Inspired by my college friend Terry, who just celebrated her fourth blog anniversary, I decided to try it. It may be an ideal avenue for me to express the gratitude and awe I have for the gift of each day on this planet. Annie Dillard summed it up as she said that each day is a god. The sacred is available to us all in each second of the day. We only have to be open to it.
"Listen..." I told myself as I sat in my yard this morning. A killdeer circled round and round, fluting clear tones into this Sunday. What was she doing? Her young must be gone by now from the gravelled nest at the edge of the church parking lot. Was she bidding farewell to this safe haven? Was she hesitating to start her journey south?

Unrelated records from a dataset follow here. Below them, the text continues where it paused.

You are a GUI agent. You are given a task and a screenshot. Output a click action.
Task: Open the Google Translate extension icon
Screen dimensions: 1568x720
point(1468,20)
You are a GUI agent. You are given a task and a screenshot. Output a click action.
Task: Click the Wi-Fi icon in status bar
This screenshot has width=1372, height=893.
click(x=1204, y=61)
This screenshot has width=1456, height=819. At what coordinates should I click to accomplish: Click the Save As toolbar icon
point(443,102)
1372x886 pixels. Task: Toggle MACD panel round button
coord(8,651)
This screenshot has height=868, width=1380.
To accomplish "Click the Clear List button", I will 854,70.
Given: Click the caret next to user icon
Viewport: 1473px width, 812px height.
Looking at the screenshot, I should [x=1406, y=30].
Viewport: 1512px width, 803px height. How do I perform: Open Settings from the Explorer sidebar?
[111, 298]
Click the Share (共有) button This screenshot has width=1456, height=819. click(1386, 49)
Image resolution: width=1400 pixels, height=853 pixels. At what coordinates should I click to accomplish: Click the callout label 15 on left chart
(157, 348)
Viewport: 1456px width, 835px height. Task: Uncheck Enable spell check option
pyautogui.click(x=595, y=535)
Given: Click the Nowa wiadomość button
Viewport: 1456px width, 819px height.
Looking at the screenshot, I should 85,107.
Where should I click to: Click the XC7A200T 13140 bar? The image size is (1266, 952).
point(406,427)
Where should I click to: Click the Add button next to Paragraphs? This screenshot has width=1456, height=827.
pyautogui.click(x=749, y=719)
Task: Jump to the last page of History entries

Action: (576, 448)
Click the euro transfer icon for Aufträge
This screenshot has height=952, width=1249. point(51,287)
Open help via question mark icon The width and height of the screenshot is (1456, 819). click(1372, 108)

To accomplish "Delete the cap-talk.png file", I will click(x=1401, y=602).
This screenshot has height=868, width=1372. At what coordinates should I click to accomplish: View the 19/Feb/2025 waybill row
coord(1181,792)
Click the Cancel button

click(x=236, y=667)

Magpies squabbled down the street, their strident cries as bold as the stark opposites of their white and black feathers. Years ago magpies nested in a blue spruce in our yard. We loved having these noisy kids add to our place's symphony. A neighbor asked my husband to "get rid of those d---- birds" and he just shook his head. Nothing doing: they were among the others in our yard, deserving of our care. After avian flu hit magpie populations hard, it was wondrous to see them come back. Each flash of black/white was a spike of joy!
Canadian geese brayed in the distance and house sparrows chirped through the huge canopy of my ash tree. Sneaky starlings whistled, crooned, and panted through the neighborhood. Wish I liked them. I can share Virginia Woolf's awe of their ability to dance across the sky as a net of a thousand knots, but I hate it when they invade the flowering plum in front of my house. Yes, I discriminate against a species, yes.
My ears gifted me with the ring of my favorite fall bird: the flicker. I love the noisy declarations they make from power pole and tall tree. I didn't love the way they used to hammer at my shake roof...but when I hear flickers, I think that the year's best season is on its way!
Listening...listening to birds on a sunnied morning is a sacred gift. I wonder what the world must be like to my daughter's new dog, a rescued six year old who has most likely been deaf from birth. What is the world like without killdeer's flute, magpie's scrappy rattle, flicker's bold announcement that the earth is indeed turning? I cherish the gift that enters me through my ears.